--- Input for this task ---

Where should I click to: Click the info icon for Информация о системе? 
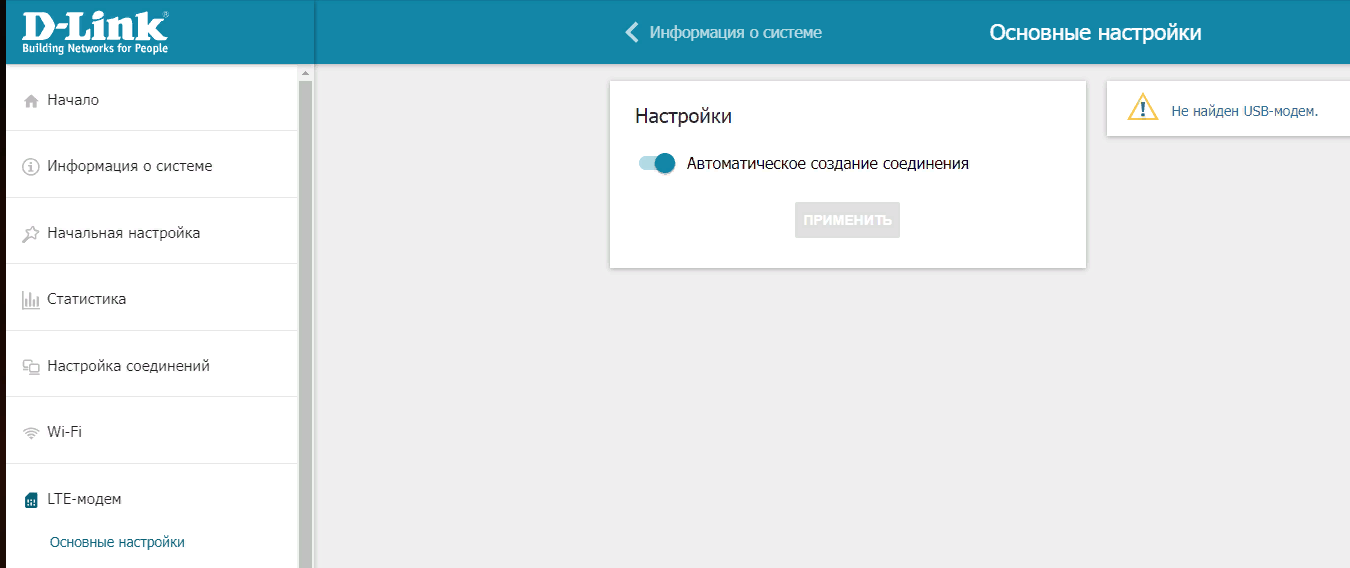[31, 167]
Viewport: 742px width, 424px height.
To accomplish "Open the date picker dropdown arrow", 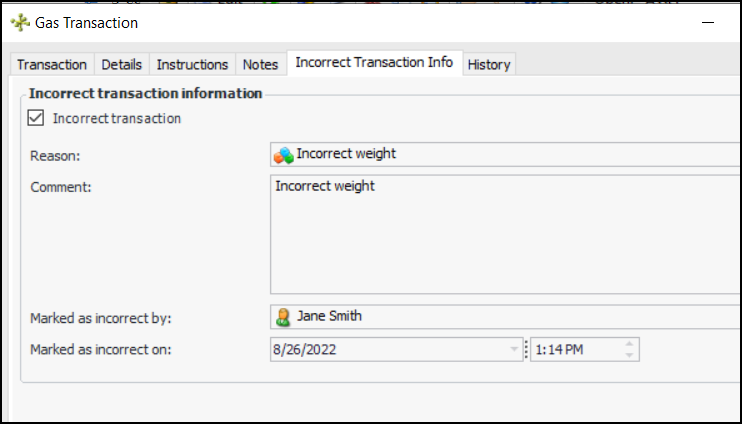I will (x=514, y=350).
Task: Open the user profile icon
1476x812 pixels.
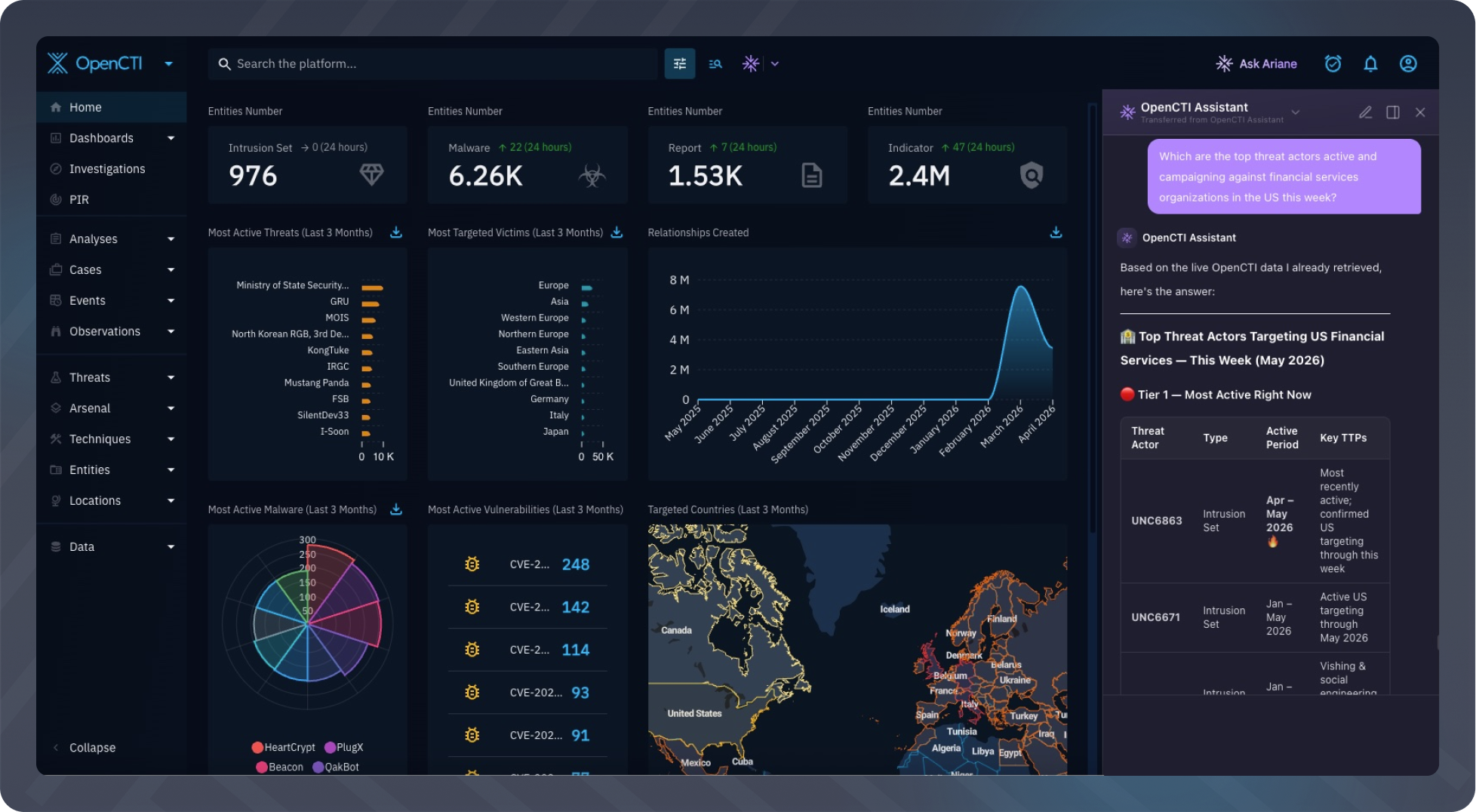Action: (x=1408, y=64)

---

The reply should consist only of the lines running from the one with "Task: Open the user profile icon" through the end of the material, both included, copied exactly; please omit pictures.

Task: Open the user profile icon
1476x812 pixels.
Action: (x=1408, y=64)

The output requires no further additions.